*** RECORDS SHOWN ***
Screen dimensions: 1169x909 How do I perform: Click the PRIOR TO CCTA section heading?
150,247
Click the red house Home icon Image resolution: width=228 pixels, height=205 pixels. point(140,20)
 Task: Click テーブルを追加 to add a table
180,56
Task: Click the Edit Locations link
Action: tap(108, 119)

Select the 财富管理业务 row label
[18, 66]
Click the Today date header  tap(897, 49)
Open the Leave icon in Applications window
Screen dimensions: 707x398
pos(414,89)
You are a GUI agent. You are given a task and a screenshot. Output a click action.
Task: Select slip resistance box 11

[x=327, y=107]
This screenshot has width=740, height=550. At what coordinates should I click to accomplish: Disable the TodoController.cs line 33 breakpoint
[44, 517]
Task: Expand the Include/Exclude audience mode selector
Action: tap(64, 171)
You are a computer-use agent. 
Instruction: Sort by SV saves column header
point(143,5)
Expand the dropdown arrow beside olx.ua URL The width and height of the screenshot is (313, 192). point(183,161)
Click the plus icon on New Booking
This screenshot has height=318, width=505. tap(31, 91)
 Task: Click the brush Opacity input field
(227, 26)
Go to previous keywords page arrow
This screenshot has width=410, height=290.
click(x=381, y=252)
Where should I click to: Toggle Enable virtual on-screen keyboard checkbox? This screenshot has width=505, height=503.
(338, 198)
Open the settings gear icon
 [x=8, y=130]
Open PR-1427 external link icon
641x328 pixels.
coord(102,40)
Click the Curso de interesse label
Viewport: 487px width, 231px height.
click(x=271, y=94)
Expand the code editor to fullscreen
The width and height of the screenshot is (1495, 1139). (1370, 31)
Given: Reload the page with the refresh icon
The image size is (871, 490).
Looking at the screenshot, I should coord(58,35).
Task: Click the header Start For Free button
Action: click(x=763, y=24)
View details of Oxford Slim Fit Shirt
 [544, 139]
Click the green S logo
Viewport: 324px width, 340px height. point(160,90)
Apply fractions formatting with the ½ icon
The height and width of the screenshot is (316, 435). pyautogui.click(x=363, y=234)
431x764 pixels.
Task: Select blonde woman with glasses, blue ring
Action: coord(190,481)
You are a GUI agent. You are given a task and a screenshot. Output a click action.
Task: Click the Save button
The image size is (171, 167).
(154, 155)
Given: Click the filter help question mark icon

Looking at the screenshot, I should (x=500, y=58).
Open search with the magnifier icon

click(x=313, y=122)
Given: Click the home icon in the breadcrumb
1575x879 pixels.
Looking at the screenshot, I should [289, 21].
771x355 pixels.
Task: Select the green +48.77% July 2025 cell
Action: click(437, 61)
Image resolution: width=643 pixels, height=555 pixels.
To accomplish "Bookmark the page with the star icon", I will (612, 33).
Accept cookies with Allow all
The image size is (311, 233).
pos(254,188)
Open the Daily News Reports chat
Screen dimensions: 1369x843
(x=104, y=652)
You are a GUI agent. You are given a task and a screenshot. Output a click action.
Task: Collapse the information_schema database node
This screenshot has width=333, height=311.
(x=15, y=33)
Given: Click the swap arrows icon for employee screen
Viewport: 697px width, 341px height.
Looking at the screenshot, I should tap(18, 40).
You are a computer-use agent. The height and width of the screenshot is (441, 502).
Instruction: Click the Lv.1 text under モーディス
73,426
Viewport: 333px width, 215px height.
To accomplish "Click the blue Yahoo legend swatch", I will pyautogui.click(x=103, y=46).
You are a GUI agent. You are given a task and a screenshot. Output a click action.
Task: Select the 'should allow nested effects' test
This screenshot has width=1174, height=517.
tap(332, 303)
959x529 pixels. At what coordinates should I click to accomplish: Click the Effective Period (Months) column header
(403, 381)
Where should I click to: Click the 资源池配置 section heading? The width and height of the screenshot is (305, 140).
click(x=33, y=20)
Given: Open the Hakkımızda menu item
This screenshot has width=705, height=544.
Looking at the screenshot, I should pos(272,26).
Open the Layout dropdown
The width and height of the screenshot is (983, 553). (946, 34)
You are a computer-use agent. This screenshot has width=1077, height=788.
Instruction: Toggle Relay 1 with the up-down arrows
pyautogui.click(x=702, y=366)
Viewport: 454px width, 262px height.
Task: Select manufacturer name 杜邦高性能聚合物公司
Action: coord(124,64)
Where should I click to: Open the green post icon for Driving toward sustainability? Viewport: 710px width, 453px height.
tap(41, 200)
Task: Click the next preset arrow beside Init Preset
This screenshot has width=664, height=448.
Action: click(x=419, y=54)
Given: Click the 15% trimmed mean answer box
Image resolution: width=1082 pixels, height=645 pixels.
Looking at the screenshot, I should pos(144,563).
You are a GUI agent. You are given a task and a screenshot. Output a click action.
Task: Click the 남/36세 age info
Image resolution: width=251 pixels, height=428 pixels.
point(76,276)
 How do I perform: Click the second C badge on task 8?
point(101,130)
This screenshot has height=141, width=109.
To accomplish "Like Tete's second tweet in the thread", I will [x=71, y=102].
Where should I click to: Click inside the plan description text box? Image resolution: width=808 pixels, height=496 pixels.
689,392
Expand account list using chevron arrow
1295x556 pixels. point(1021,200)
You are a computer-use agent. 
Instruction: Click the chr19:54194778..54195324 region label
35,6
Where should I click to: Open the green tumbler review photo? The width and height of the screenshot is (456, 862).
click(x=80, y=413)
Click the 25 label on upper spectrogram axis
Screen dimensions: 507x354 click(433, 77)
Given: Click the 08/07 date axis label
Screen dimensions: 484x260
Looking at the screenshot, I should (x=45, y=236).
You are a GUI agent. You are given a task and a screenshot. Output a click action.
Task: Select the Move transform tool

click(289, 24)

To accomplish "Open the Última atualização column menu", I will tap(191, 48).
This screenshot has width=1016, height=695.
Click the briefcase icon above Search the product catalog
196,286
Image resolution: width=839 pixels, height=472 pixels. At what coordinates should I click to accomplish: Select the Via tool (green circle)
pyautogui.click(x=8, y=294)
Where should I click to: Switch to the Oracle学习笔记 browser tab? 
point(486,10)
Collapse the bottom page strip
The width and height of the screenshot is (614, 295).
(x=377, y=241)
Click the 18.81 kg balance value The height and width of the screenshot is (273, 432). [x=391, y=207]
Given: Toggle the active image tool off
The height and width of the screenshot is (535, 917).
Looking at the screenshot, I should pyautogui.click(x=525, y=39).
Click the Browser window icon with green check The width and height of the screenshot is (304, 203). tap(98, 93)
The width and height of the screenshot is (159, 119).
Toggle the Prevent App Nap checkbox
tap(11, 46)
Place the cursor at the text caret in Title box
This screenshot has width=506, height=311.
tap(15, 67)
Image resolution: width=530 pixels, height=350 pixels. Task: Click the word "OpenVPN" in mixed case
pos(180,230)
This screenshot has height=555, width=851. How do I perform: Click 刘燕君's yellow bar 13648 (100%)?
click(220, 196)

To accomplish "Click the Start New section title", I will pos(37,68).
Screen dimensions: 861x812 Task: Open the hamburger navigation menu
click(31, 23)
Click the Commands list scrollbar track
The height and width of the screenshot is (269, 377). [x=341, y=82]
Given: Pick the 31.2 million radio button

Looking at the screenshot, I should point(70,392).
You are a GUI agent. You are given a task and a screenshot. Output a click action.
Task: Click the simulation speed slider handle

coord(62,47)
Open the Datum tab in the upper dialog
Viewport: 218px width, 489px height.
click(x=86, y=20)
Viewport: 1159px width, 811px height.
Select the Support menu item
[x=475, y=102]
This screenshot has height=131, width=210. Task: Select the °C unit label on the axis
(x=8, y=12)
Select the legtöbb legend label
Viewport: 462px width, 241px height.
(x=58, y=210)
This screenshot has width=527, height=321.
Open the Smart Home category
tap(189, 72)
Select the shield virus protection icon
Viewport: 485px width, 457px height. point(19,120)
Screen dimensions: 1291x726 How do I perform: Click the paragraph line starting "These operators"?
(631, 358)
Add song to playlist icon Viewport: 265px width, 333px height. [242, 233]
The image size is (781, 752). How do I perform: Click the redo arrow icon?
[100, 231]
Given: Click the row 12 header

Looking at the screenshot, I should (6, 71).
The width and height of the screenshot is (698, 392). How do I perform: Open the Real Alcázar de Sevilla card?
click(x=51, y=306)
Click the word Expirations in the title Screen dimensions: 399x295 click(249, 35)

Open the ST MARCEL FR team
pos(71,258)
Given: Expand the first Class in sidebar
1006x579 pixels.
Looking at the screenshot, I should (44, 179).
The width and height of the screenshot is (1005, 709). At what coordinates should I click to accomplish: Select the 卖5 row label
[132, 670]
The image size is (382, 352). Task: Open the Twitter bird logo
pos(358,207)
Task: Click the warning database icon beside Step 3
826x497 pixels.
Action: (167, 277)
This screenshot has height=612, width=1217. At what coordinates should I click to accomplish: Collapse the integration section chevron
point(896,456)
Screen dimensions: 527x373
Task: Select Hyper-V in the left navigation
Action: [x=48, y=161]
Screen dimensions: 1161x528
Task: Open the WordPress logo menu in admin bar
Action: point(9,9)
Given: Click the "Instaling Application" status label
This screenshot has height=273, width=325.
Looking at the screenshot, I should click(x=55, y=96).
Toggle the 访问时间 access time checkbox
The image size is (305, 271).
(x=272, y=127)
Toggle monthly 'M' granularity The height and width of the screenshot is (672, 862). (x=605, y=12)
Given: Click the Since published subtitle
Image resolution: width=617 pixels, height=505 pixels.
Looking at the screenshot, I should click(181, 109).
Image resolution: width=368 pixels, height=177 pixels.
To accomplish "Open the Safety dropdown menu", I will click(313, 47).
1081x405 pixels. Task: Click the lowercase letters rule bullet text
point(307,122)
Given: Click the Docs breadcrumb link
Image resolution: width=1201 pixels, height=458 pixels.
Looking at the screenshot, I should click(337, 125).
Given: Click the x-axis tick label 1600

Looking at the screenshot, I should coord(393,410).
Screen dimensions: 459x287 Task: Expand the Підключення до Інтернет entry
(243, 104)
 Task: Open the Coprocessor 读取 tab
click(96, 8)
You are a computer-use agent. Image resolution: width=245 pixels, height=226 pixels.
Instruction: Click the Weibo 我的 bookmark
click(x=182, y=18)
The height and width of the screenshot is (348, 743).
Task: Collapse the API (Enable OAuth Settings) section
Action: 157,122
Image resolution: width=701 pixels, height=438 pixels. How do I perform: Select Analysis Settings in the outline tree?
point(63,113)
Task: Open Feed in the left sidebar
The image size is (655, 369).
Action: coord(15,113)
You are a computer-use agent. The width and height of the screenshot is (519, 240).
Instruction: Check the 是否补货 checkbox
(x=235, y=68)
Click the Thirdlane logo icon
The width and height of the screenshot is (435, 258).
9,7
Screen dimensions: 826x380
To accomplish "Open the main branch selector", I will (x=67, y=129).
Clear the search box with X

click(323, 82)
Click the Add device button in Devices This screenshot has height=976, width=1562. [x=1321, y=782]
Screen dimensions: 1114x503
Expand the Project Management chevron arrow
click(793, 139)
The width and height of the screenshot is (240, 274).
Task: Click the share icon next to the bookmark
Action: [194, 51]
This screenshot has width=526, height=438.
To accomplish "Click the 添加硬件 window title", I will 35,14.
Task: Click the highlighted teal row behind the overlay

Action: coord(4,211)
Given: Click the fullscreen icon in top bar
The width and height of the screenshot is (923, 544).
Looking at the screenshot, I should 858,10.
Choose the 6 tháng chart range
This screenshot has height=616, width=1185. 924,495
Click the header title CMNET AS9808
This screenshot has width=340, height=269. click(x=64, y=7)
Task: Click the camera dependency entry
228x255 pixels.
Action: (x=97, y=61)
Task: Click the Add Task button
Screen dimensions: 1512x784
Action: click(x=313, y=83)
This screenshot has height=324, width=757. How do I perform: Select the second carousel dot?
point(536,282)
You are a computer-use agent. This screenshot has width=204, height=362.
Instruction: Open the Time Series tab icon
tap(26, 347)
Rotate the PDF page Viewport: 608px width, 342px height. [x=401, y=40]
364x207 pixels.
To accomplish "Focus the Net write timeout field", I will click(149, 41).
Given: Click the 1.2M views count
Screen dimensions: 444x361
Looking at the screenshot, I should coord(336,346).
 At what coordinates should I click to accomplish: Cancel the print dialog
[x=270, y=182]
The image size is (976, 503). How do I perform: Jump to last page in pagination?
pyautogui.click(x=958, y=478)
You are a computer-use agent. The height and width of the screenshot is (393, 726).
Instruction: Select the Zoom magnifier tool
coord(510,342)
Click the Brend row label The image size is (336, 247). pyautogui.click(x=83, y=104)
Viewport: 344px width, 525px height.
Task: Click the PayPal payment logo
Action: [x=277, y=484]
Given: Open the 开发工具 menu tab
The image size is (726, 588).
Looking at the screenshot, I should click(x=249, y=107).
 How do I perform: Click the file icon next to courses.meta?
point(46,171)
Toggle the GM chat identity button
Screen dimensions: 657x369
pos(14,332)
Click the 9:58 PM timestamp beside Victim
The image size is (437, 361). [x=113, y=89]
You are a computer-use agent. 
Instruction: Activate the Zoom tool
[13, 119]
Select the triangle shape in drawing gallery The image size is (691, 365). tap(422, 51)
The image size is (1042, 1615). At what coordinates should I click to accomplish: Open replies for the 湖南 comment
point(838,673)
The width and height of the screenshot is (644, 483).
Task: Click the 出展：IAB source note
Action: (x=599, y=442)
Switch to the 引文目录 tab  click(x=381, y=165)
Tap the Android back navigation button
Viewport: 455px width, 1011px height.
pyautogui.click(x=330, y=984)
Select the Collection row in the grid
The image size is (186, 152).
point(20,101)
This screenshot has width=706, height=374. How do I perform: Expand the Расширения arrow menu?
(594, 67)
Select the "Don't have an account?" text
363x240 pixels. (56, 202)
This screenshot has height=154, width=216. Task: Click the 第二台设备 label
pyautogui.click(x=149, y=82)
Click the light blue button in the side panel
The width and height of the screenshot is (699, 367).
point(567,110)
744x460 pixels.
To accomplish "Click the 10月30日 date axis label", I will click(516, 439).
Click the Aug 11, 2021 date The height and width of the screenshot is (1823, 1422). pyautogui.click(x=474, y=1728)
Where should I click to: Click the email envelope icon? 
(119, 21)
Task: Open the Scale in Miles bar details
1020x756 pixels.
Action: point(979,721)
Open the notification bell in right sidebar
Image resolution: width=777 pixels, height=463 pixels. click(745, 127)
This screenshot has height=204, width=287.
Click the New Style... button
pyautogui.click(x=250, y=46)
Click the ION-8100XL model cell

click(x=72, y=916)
*** End of RECORDS SHOWN ***
• [PROBLEM STATEMENT]
How many lines in the records contain the word "date"? Answer with the number alone.

• [TASK RESPONSE]
4